I was thinking about two British characters in particular. Both are about the same age on screen, both have an iconic 60’s theme tune that sums up the character and nature of their stories. A theme tune that almost speaks for itself, proving that some of the best theme tunes came from that era. They both have an iconic mode of transport that further exemplifies their taste and internal character.
They both reincarnated many times since the sixties, yet the people around them were consistent and didn’t even comment about the previous guy. Unlike many other reboots and rebuilds that never refer back to their long history, both frequently link to their past lives. Watch Skyfall for the weirdest meta-fiction ever, were 2000’s Bond has his predecessors car.
Yep, I’m thinking about Doctor Who and James Bond.
Both icons, one is a ice cool killer calmly following orders whatever the danger the other an unarmed bumbling eccentric trying to save the universe.
Both represent an aspect of the British class system, in so far as both are upper class (one’s a Lord, the other educated at Eton). There is a sense that their values come from a lost time,
So what makes them so iconic, why do they keep coming back for over 50 years?
1. They can never run out of problems to deal with; one has all the problems of the world, the other, all the problems of time and space. If you can’t find an idea there, you’ve pretty much failed as a writer.
2. Both are very secretive about their pasts, you never (or very rarely) see their personal spaces or know much about their families. In the last 6 years we’ve probably learnt more about them than in the preceding 6 decades.
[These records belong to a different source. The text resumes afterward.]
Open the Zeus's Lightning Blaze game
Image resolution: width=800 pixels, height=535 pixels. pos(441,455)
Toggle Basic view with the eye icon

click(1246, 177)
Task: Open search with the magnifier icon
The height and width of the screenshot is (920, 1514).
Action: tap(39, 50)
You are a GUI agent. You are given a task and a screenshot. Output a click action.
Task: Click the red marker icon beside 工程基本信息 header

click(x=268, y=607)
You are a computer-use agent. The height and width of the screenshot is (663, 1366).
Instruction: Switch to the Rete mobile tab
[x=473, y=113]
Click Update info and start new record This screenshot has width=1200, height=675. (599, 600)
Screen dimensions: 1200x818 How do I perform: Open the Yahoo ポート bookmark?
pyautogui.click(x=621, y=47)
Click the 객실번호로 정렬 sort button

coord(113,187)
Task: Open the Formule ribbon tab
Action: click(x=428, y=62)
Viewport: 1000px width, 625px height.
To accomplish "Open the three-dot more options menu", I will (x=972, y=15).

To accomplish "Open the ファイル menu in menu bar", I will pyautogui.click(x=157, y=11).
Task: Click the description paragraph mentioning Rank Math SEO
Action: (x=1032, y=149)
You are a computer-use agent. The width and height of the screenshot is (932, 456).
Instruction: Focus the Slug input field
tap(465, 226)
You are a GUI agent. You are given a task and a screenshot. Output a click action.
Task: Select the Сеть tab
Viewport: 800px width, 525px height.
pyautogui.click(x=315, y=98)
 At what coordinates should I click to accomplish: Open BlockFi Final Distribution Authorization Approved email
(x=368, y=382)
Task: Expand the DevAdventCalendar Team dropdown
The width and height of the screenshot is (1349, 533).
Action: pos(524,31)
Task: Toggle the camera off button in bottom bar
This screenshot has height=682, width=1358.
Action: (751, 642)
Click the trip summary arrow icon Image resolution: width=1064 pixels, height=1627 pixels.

3. Both are characters that did exist; the bumbling eccentric was a bastion of Academia and the cut-glass Navy Commander was straight out of WW2.
They are disappearing characters in the modern world, their place uncertain and in some cases redundant. We don’t consider their virtues, we are less altruistic or unquestioningly loyal. In a Britain of target setting form filling box-ticking, that kind of loose cannon can belong on screen only.
Lastly, I think it’s the fact that you can identify a certain Britishness in both, the arrogant spy and the bumbling professor. There is something cosy about them, Bond is out there protecting Britain’s interests (however dubious they are), Doctor Who is out there protecting everybody (but especially Britain).
So they are the two archetypes; the Brain and the Brawn. Both men of action, but different actions, they split us up into the cool and the geeks. But you can like both, because they are us, especially for the children raised on them. They sit in the back of our heads, theme tunes playing in dramatic real life situations. We’d like to be as cool as Bond and as clever as the Doctor.
They are British icons, the cool hero and the eccentric professor, regenerating time and again, modern versions of King Arthur and Merlin, with better theme tunes and transport.